KAMPALA/PARIS – A Cimeira para um novo pacto global de financiamento de Paris, realizada no passado mês de Junho, concentrou-se adequadamente na promoção de um plano de acção climática inclusivo e que não deixe ninguém para trás. Como 13 líderes mundiais salientaram num comentário conjunto publicado antes do encontro, temos de garantir que as iniciativas climáticas não ofusquem outros esforços de desenvolvimento, nomeadamente o combate global contra a pobreza.

Este desafio é intimidante, especialmente num momento em que forças centrífugas ameaçam a ordem internacional baseada em regras e muitos países enfrentam taxas de juro crescentes e níveis elevados de endividamento. Mas se os líderes globais forem sinceros sobre não deixarem ninguém para trás, terão de abordar as necessidades específicas de grupos vulneráveis – especialmente as mulheres e raparigas, que compreendem metade da população mundial.

• _SEGMENTO DE DADOS_:
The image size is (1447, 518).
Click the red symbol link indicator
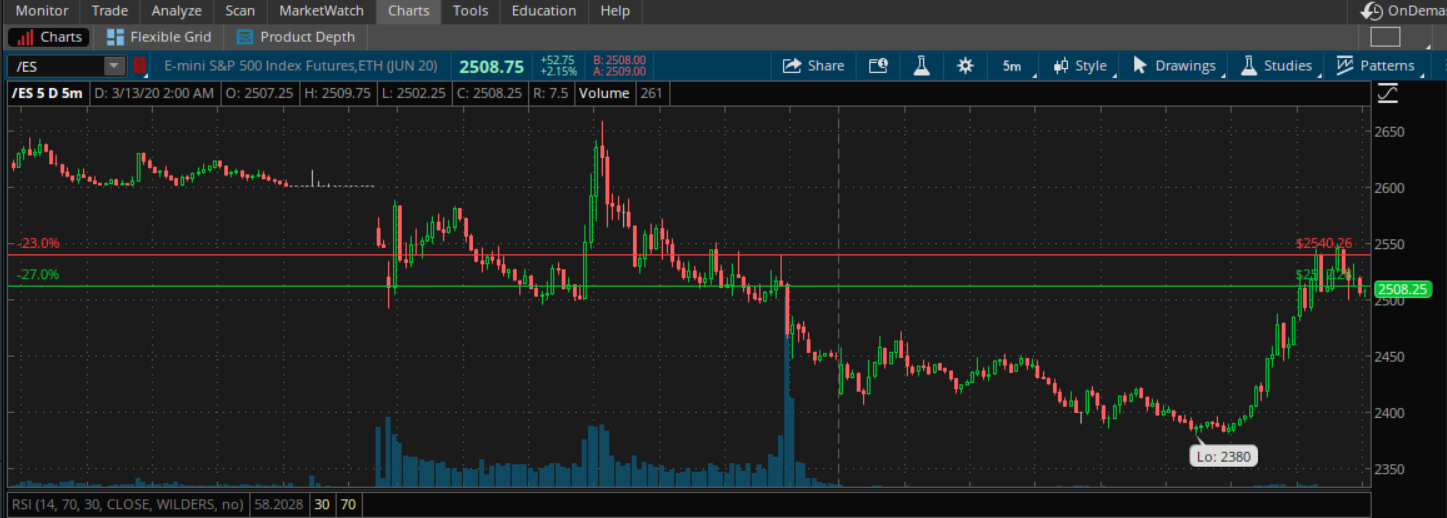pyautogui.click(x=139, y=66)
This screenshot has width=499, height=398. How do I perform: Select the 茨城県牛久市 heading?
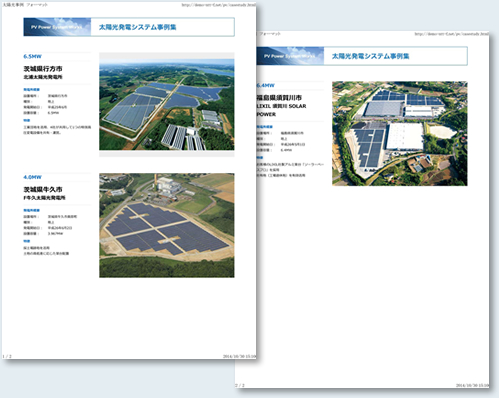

• _PROBLEMA A RESOLVER_: Transcreva do excerto sobre a Cimeira de Paris o trecho que começa com as palavras "Este desafio é" e termina com "da população mundial.".

• _RESPOSTA ESCRITA_:
Este desafio é intimidante, especialmente num momento em que forças centrífugas ameaçam a ordem internacional baseada em regras e muitos países enfrentam taxas de juro crescentes e níveis elevados de endividamento. Mas se os líderes globais forem sinceros sobre não deixarem ninguém para trás, terão de abordar as necessidades específicas de grupos vulneráveis – especialmente as mulheres e raparigas, que compreendem metade da população mundial.